Oh What A Day
Since I overslept, I missed the opening of the market and with the recent but brief powers provided me by the incapacity of my wife and Chairman of the Board of the Cronin Family, I was not paying too much attention to the closing of the market. So let see what the heck happened.
Needless to say we went into the day still in a market correction (RED FLAG). So what caused two out of the three indexes to be in the green. As we said last night (actually early early this morning) a weak manufactures report and a shaky homebuilders report might rock the market. We got both but Mr. Market must be on his happy pills because he looked beyond both. Our guess is he was looking to China which teased signs they will do some quantitative easing. Without boring you with details, they are talking about loosening some of the reserve capital requirements on their banks. Remember (If you were following the blog back in 2010 and 2011) we explained that China was tightening the reserve capital requirements to slow down their hot economy. Well that worked and their economy is slowing. It appears to be a soft landing and Mr. Market liked the news about China so ignored the less than positive economic news here in the states. It's kinda like Lincoln ignoring that pain in the back of his head because the popcorn smells so good at the theater. ("Except for that President Lincoln, did you like the play?") Technology stocks (AAPL and PCLN) kept the Nasdaq in the dirt all day. Dare I say this could be a buying opp for AAPL? Dare I say it is a RED FLAG, but we are watching it close. Citi beat, but Mattel missed, not giving confidence for quarterly earnings. Gold fell but oil went up. Volume was about average, even slightly above.
Panning for Gold
Last night or early early this morning we told you about the Auer Fund strategy. (Quick reminder if your finger is too tired to look back. Qtr to qtr sales over 25%, qtr to qtr EPS over 20% and P/E below 12) Well that screen we talked about last night yielded 124 stocks that met the requirement. A lot of stocks to track.
We are going to use the screen and apply one more criteria to the mix. We are going to use the IBD composite rating of 80 or higher. Fortunately, we can use the an expensive subscription tool from IBD called MarketSmith which allows us to build the same screen adding the IBD as the last criteria. Once that is done, we have a list currently of 36 stocks that meet that criteria.
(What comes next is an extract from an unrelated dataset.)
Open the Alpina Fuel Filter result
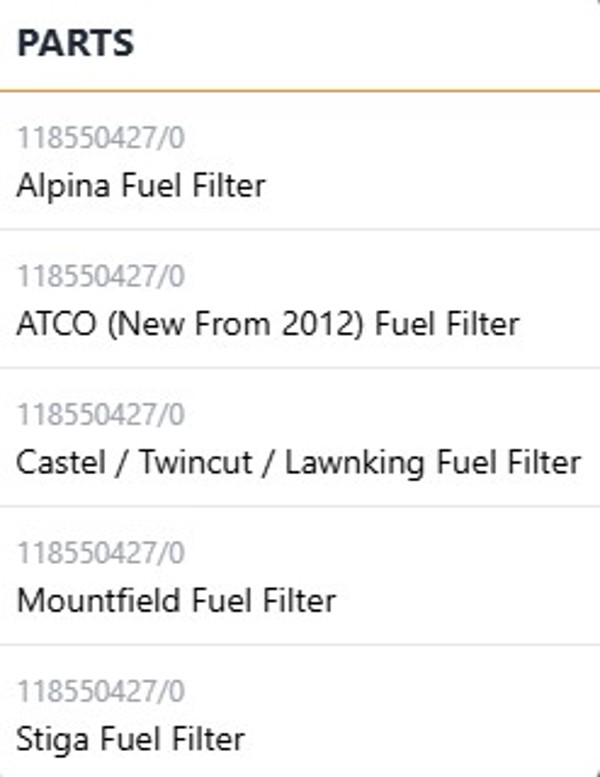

What we have managed to do is to cull a list from 8,000, to 165, to 124, to 36. From this refined list we can now look at good entry points and wait to pick the low hanging fruit. Here are a few to keep an eye on, we are:
AGU
Agrium Inc. engages in the retail of agricultural products and services worldwide. The company operates in three segments: Retail, Wholesale, and Advanced Technologies. The Retail segment supplies crop nutrients, including dry and liquid nitrogen, phosphate, potash, sulfur, and micronutrients; crop protection products, such as herbicide, fungicide, and insecticide products; seed products; merchandise products comprising wool, fencing, feed supplements, animal health products, and other products, such as irrigation equipment; and provides product application, agronomic, soil and petiole testing, and crop scouting services, as well as other services comprising wool sales and marketing, livestock auction, insurance, and real estate agency services.
This is missing a good entry point. The stock is just a hare off a 90.00 entry point from about a month ago, but I don't trust it. We will be waiting and ready to give this agricultural stock a play. We just ran this through the Buffet Valuation Worksheet and we got back a ten year annualized return of 65.50%. That is a record, and it is so high I had to run the numbers again.
Boys and Girls, this look like a real nice core opportunity. Tomorrow night we will be picking apart the 10K for any squishy numbers, but this look like a beauty.
AMOT
Allied Motion Technologies Inc. designs, manufactures, and sells motors, electronic motion controls, gearing, and optical encoder products worldwide.
This one is not as pretty as AGU, but it meets all the criteria. IBD gives it a rating of a respectable 92. We are not impressed and it did not pass the Buffet test.
BOFI
BofI Holding, Inc. operates as the holding company for BofI Federal Bank that provides various consumer and wholesale banking services primarily through the Internet in the United States.
Of course it meets all the criteria. IBD has it rated a 96. It also passes the Buffet Valuation test coming in at an annualized ten year return of 28.62%. It is trading one percent below a beautiful entry point of $17.56.
A little more homework on this one, but it looks very interesting.
So there you have it. It looks like this Auer Fund strategy is complimentary to the CAN SLIM strategy. We will have more of them for you tomorrow.